[INSTRUCTION]
Return every line of the listing below that contains the string "height".

Stored records:
▶

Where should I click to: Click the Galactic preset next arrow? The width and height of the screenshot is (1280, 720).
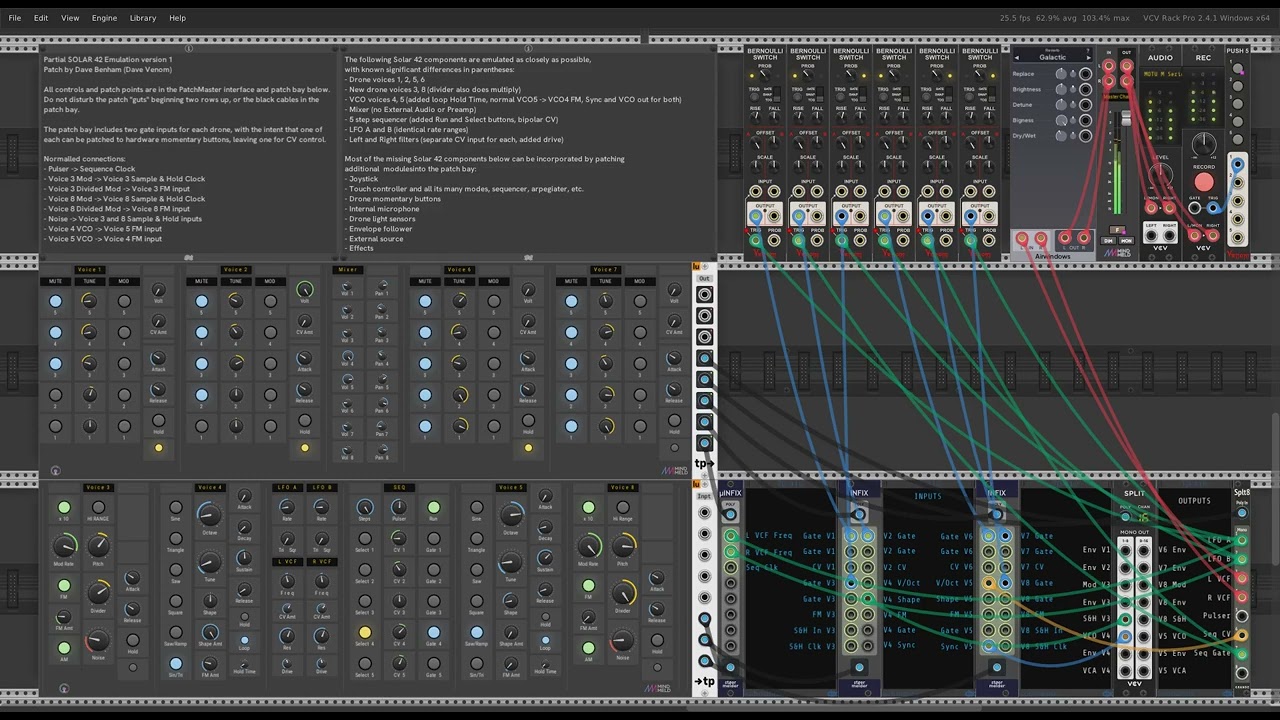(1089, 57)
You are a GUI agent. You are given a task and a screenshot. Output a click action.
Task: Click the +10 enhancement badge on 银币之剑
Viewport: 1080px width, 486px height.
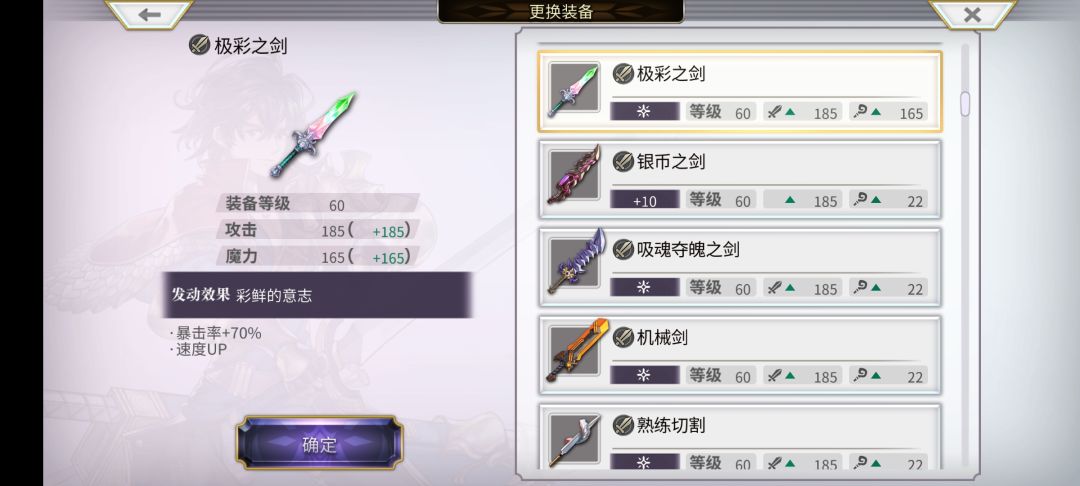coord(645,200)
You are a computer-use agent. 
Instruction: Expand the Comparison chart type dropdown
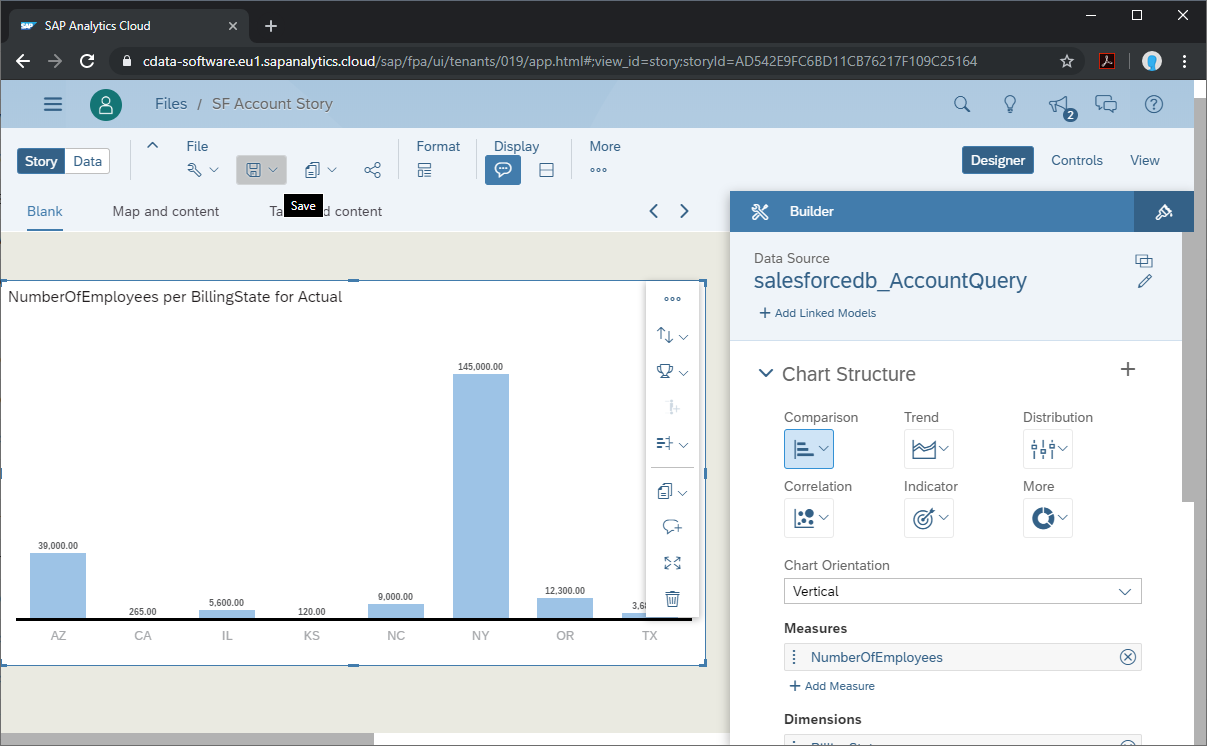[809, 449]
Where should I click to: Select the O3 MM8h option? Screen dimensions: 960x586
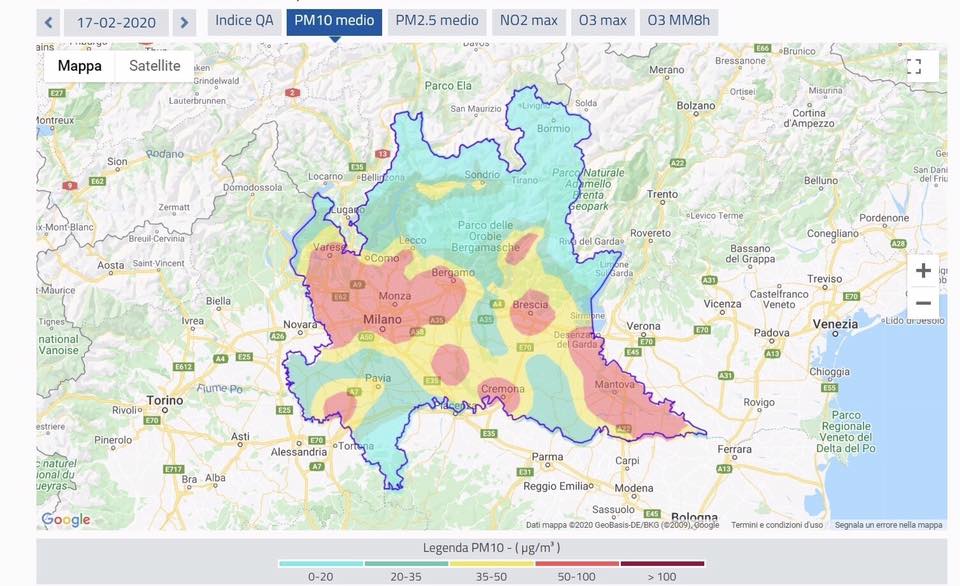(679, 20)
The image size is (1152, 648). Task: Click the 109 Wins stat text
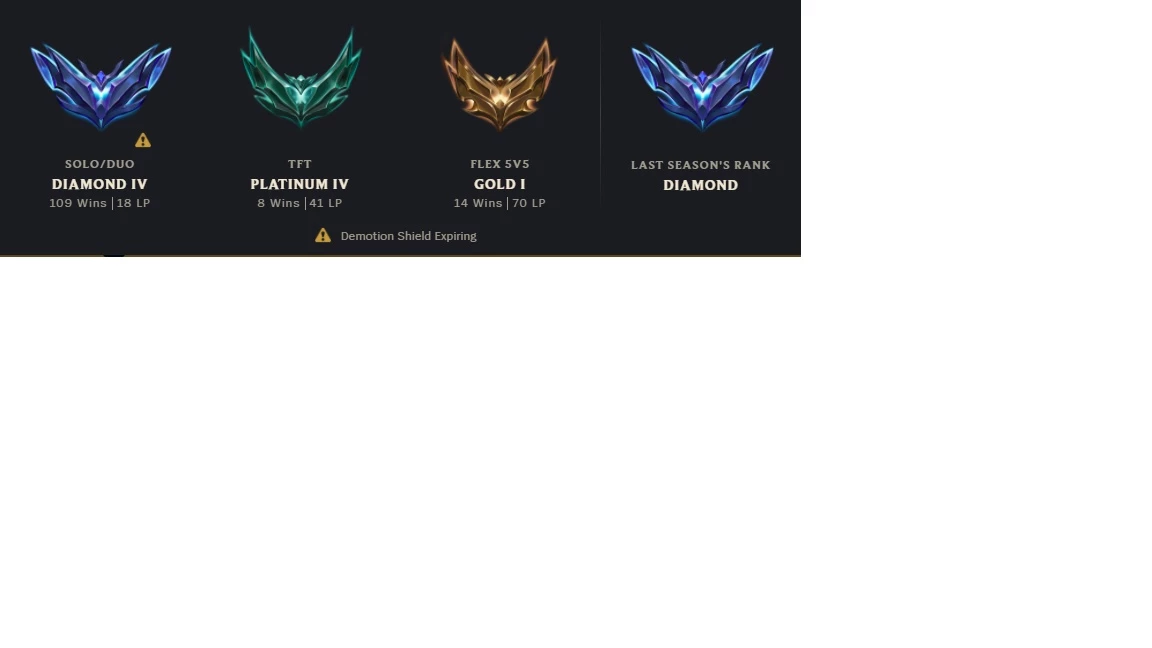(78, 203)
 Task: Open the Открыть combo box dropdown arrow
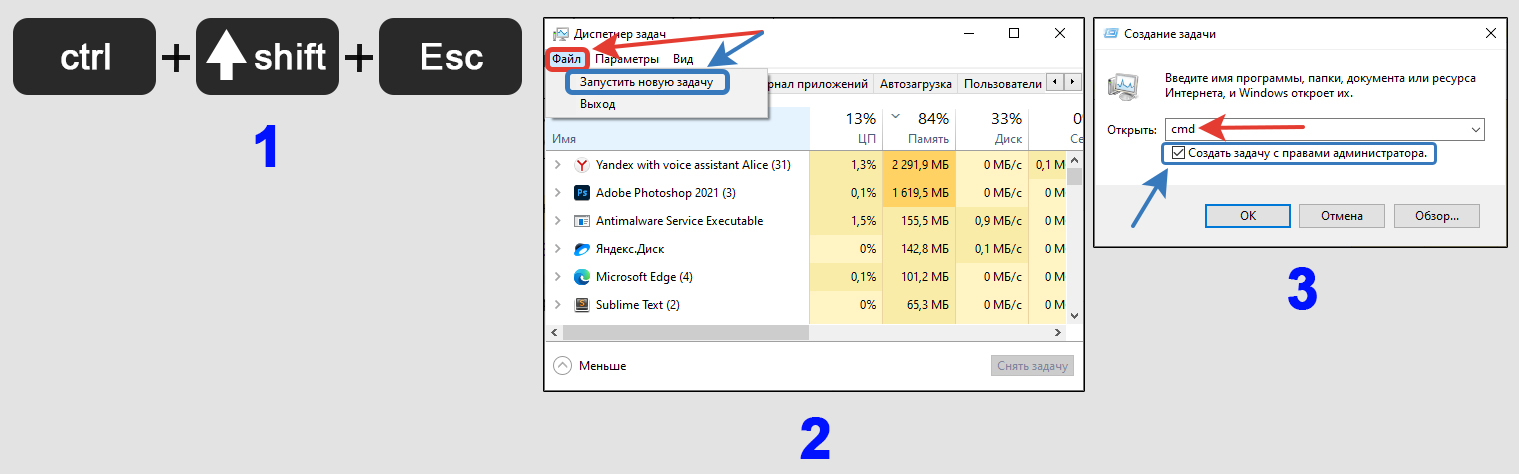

◀

[WORKED SOLUTION]
Where should I click to: Click the Galactic preset next arrow? The width and height of the screenshot is (1280, 720).
Viewport: 1080px width, 486px height.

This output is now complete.